### Assignment
Search the records for the word "grid" and report each line that has it.

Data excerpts
/---

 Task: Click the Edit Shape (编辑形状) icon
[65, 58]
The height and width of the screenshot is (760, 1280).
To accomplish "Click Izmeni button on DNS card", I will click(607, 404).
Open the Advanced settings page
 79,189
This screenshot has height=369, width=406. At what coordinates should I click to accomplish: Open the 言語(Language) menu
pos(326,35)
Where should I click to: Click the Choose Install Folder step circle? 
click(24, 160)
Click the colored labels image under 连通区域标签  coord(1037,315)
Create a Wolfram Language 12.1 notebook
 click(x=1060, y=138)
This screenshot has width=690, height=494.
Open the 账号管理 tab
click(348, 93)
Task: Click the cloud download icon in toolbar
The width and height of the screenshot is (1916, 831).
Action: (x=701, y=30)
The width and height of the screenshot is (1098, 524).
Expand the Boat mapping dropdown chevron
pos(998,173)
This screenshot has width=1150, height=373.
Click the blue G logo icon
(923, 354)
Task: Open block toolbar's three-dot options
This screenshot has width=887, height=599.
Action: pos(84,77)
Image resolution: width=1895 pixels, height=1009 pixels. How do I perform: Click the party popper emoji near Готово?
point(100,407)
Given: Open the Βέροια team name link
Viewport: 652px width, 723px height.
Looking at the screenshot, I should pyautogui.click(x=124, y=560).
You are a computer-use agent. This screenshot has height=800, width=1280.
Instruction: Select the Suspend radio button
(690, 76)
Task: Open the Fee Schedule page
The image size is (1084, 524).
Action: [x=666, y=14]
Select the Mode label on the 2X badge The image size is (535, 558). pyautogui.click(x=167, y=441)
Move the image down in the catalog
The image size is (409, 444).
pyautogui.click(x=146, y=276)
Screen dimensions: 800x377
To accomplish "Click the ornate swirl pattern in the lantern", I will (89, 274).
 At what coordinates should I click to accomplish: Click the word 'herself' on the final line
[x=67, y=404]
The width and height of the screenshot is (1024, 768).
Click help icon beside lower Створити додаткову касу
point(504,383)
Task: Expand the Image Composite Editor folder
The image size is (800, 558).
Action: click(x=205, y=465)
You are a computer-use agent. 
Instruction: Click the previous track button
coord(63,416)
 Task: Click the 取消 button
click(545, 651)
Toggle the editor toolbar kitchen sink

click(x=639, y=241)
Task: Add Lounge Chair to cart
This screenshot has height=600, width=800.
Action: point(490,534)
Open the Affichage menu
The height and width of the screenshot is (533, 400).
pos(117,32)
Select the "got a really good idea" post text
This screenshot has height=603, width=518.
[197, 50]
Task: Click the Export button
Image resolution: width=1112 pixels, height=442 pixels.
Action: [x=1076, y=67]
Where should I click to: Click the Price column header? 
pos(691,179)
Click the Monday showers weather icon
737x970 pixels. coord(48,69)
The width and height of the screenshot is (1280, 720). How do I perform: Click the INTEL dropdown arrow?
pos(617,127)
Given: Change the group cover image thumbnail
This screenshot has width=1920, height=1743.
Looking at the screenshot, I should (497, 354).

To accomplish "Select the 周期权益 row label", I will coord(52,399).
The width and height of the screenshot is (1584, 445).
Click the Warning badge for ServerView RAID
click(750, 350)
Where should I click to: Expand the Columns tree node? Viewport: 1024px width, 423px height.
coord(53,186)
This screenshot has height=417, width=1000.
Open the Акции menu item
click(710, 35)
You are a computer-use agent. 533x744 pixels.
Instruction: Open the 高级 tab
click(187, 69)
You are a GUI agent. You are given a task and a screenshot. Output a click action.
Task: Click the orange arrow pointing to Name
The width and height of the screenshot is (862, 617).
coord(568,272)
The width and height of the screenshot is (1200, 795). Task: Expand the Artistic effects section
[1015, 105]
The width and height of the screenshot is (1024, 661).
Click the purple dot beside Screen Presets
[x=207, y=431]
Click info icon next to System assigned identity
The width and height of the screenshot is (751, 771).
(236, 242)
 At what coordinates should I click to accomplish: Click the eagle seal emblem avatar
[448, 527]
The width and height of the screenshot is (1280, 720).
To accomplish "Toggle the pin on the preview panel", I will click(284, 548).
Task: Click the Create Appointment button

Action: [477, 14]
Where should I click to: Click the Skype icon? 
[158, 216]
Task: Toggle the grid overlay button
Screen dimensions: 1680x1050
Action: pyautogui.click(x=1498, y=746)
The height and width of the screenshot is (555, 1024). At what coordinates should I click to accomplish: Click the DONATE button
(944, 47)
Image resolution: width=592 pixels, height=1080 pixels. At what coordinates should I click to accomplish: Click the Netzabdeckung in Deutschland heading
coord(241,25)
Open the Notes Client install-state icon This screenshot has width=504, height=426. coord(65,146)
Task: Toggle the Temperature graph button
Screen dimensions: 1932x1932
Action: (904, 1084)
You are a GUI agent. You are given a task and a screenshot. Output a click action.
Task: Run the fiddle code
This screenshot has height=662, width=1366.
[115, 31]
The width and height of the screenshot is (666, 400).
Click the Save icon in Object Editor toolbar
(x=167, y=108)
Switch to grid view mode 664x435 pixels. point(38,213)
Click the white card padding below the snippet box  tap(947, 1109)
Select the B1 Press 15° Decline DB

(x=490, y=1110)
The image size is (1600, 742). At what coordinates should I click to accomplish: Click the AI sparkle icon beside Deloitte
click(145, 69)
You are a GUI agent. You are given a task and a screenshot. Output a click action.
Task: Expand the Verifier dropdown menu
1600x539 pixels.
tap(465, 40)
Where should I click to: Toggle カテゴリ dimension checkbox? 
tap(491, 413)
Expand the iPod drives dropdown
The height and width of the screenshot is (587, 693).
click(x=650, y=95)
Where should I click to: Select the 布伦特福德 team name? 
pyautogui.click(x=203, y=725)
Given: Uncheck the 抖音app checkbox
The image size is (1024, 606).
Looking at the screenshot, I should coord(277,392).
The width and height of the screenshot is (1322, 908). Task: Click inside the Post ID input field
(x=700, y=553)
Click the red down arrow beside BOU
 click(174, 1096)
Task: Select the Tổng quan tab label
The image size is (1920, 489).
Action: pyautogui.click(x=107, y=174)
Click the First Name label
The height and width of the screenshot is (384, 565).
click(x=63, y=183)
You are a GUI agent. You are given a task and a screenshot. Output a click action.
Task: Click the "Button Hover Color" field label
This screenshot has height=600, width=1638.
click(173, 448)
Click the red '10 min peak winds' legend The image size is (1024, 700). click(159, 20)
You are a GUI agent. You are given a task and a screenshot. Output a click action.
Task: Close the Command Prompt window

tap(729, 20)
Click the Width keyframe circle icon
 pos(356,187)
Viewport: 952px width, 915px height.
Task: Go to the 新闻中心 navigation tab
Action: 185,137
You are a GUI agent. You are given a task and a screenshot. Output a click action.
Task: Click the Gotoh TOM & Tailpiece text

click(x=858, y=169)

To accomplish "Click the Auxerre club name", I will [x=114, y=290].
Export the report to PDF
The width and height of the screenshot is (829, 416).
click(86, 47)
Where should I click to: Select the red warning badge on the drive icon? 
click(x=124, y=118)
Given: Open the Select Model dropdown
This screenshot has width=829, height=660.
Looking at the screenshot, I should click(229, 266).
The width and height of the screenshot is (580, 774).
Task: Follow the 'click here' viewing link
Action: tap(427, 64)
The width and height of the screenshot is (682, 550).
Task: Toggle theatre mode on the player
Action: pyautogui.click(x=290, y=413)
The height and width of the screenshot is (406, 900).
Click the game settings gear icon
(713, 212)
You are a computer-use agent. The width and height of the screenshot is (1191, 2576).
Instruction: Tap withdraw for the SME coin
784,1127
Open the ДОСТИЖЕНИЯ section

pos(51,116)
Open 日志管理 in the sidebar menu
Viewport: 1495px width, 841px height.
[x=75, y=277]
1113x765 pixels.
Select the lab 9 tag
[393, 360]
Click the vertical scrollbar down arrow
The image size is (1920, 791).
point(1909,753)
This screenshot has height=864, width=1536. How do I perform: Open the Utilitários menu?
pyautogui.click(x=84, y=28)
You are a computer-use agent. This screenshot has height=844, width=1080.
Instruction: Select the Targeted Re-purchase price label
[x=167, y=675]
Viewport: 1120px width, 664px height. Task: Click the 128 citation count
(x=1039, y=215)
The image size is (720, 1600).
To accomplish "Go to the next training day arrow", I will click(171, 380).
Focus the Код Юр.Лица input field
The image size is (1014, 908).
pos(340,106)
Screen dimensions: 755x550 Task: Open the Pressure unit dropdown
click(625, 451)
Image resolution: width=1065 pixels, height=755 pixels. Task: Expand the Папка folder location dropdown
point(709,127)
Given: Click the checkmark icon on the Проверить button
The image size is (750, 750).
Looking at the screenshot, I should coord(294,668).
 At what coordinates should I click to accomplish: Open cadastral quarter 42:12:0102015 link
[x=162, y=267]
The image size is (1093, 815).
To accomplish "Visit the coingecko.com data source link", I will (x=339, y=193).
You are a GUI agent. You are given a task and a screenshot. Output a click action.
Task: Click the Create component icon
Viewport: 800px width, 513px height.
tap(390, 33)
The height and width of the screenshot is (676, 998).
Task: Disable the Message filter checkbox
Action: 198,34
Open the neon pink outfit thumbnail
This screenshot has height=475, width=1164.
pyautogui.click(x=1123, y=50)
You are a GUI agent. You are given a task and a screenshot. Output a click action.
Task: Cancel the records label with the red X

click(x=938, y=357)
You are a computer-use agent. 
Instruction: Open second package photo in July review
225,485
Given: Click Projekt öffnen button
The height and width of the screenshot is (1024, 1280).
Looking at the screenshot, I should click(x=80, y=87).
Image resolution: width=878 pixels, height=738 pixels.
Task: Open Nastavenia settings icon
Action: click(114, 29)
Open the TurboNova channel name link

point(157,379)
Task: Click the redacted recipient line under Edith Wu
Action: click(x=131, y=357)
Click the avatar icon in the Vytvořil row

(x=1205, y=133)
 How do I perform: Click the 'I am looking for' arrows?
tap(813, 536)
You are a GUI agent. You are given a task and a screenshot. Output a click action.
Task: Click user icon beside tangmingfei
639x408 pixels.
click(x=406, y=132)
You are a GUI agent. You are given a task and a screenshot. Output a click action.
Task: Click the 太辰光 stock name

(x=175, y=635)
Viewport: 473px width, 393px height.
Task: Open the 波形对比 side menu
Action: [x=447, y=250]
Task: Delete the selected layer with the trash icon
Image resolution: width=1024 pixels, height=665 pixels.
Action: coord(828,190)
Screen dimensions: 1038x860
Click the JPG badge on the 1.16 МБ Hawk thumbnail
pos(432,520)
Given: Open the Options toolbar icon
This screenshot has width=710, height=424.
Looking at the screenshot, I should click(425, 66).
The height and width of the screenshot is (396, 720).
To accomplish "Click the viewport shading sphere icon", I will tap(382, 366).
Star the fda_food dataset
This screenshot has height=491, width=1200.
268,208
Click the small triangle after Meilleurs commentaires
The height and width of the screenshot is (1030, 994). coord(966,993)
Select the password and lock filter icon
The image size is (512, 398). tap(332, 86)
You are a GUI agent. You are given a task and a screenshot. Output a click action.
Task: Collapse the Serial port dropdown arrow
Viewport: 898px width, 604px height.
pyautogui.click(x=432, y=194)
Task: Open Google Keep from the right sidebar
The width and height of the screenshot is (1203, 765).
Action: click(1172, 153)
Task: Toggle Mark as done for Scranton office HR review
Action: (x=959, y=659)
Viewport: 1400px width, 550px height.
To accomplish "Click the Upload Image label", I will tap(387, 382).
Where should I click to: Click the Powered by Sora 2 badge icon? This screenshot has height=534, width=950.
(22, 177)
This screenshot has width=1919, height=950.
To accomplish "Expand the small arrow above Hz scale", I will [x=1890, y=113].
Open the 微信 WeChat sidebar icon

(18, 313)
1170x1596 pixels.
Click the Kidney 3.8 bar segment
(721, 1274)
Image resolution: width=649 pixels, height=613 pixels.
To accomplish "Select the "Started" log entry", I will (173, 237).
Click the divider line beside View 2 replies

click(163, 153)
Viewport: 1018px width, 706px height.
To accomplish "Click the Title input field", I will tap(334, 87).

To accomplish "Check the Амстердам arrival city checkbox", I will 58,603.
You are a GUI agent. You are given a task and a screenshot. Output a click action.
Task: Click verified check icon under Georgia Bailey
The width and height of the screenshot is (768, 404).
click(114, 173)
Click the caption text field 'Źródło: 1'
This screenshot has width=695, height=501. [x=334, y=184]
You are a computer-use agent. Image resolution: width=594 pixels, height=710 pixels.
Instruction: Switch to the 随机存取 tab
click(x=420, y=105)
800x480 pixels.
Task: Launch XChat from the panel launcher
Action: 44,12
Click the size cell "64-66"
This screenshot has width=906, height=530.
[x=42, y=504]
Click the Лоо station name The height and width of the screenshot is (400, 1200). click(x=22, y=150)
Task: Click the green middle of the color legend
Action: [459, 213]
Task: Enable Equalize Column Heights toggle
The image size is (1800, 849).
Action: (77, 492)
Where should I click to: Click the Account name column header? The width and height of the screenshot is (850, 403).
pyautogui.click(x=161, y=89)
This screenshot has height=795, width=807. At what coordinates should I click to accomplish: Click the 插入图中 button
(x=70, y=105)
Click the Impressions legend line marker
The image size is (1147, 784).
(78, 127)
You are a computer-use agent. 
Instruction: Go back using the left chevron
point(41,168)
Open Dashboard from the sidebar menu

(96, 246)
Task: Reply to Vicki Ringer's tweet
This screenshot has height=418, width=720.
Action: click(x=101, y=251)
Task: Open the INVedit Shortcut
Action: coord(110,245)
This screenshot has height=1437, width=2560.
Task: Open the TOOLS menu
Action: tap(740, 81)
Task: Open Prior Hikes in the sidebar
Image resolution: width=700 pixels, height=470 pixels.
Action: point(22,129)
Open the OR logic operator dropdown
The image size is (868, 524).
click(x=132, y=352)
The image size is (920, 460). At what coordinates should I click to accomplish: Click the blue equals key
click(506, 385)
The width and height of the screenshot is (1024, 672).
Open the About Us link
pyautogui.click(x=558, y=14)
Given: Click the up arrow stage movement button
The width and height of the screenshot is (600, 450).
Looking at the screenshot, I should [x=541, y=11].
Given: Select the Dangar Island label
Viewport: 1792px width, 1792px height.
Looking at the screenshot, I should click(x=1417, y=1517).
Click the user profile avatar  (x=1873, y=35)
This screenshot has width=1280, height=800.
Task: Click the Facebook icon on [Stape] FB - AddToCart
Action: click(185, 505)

\---

### Answer space
Task: Toggle the grid overlay button
Switch to grid view mode 664x435 pixels. point(38,213)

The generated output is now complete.